In 2022, AWS implemented a set of improvements in scalability of the Amazon EKS control plane. Consequently, customers can count on fast and automatic scaling of the control plane in response to the increased load.

Customers can also monitor the performance of the Kubernetes control plane, which is recommended for performance troubleshooting as well as spotting issues in third-party software that interacts with the control plane through API server.

Cassandra setup on Amazon EKS

Scenario

For this experiment, we imagined the experience of a development team building a new application. This application is designed to collect sensor data. Initially, the data stored is relatively small, but could grow unexpectedly over the lifetime of the application.
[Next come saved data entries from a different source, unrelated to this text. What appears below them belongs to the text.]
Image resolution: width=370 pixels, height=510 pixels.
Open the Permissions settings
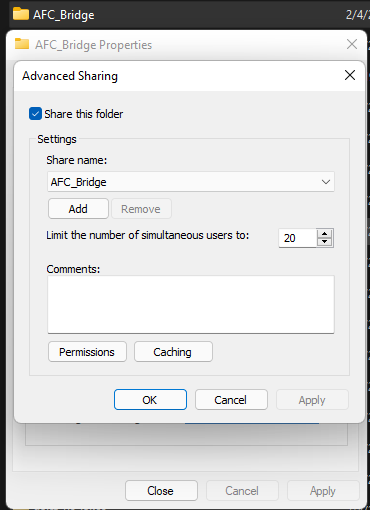pyautogui.click(x=87, y=352)
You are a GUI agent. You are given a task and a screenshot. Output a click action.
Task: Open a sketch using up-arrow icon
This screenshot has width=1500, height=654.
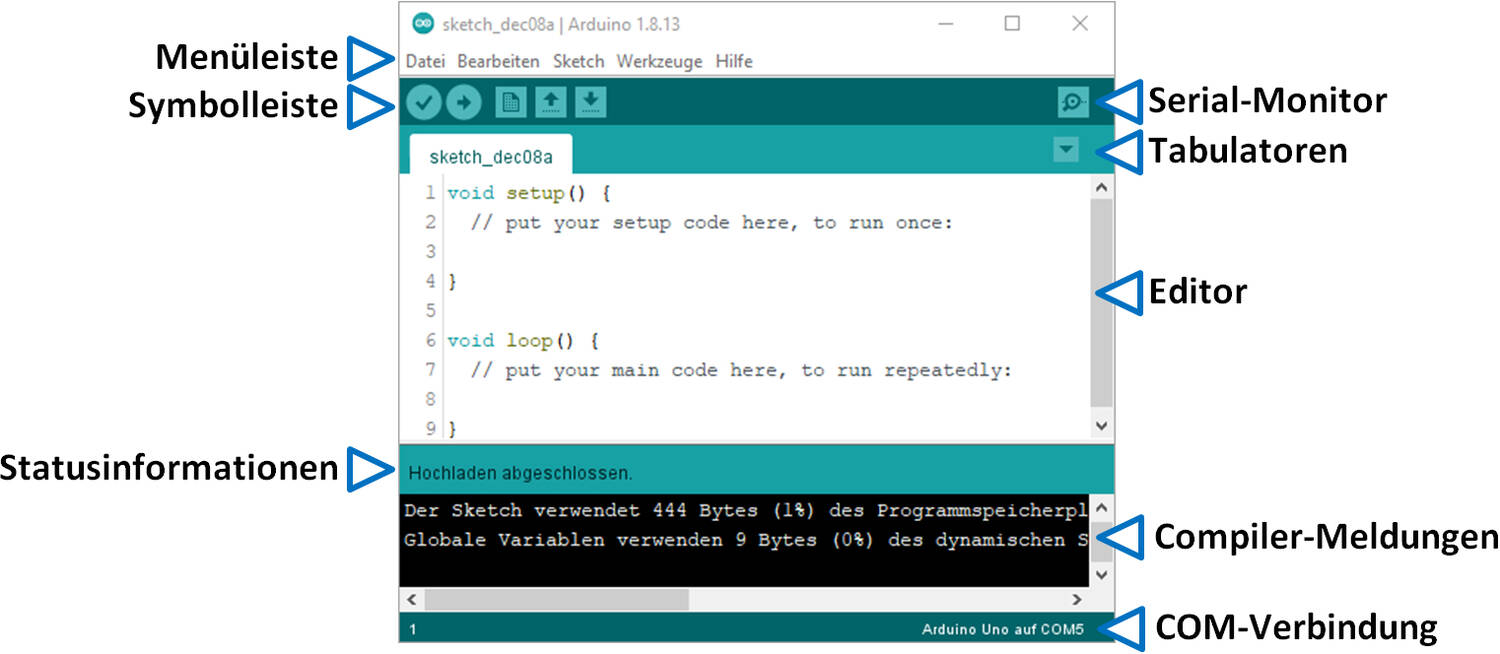(x=551, y=103)
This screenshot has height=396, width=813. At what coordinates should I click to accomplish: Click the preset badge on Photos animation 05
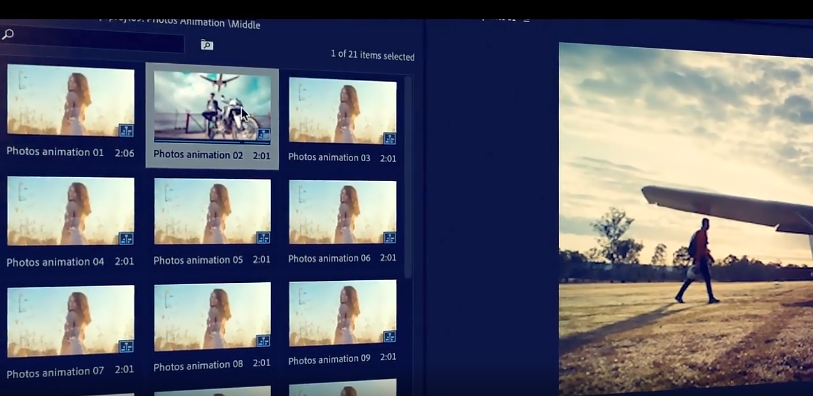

As the number of clients using these services grow, we want to verify that Cassandra running on Amazon EKS scales efficiently to allow for nearly unlimited application growth.

Areas of key concern

We had several goals in the construction of this test. The first goal was to ensure that as we scaled the Cassandra cluster, we continued seeing a near-linear increase in Cassandra cluster capacity. This scaling ability is one of the key features of Cassandra and running K8ssandra on Amazon EKS did not negatively impact that ability.
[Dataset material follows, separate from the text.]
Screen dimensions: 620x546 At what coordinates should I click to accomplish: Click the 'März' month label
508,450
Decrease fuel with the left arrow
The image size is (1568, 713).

Additionally, we hoped the test would reveal any hidden operational issues at scale. For this reason, the Cassandra cluster was not originally optimized before the experiment begun. Some of the eventual optimizations found are detailed in this post.
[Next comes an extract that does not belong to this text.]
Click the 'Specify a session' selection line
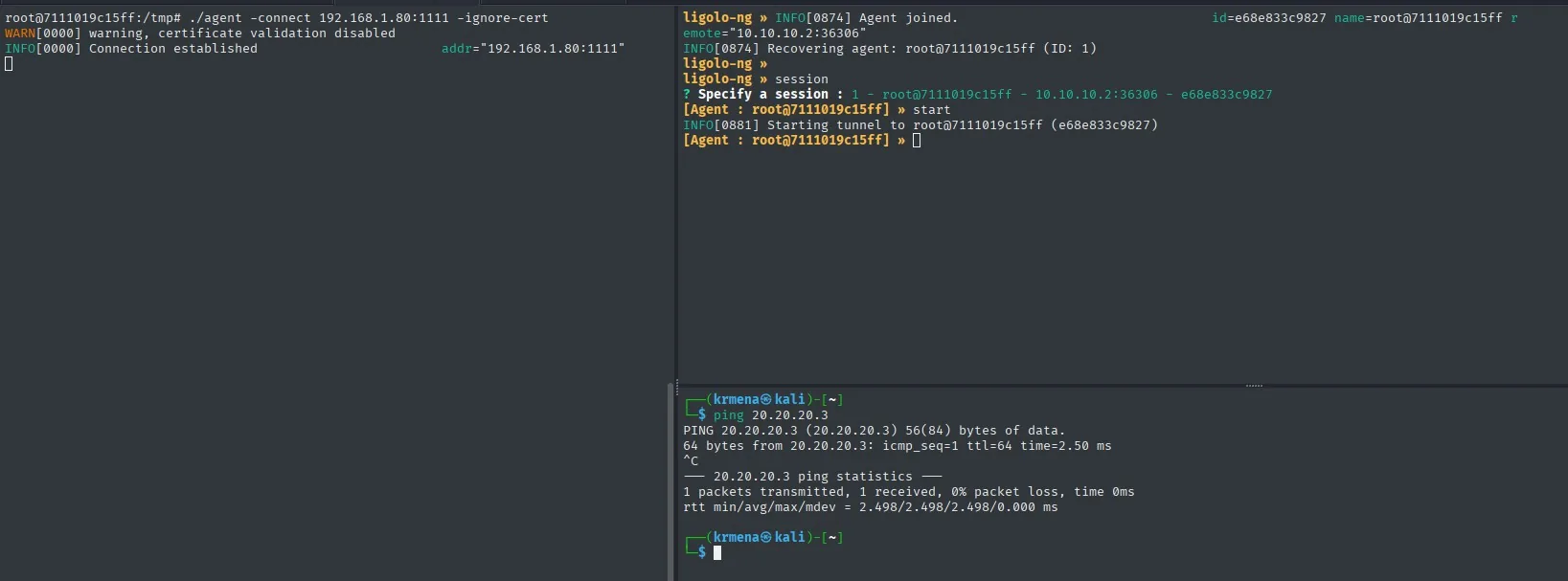This screenshot has height=581, width=1568. click(978, 95)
Lastly, the team was interested in the operational agility that might come from the elastic scaling of Amazon EKS and K8ssandra, compared to more traditional Cassandra Deployments. The test was performed by a single engineer, who was responsible for all operations related to the test cluster beyond what is provided by Amazon EKS.

Setup and testing process

Beginning with a 15-node Cassandra cluster (i.e., 1 pod per worker node), the following steps were applied:

  • Load the cluster with test data generated by NoSQLBench. This step typically took around 12 hours to ensure at least 200 GB of data was stored on each node regardless of the cluster size.
  • Allow the cluster some time to perform compaction.
  • Create a separate Amazon EKS Node Group for testing. The size of this group was one quarter of the cluster size, which was sufficient to generate a reasonable load on the cluster when using NoSQLBench.
  • Capture two runs of stress test results.
  • Truncate data in the cluster and scale to the next test tier.
  • Update our Helm values.yaml and helm update to grow the cluster. Then enjoy a coffee while Amazon EKS did all the work.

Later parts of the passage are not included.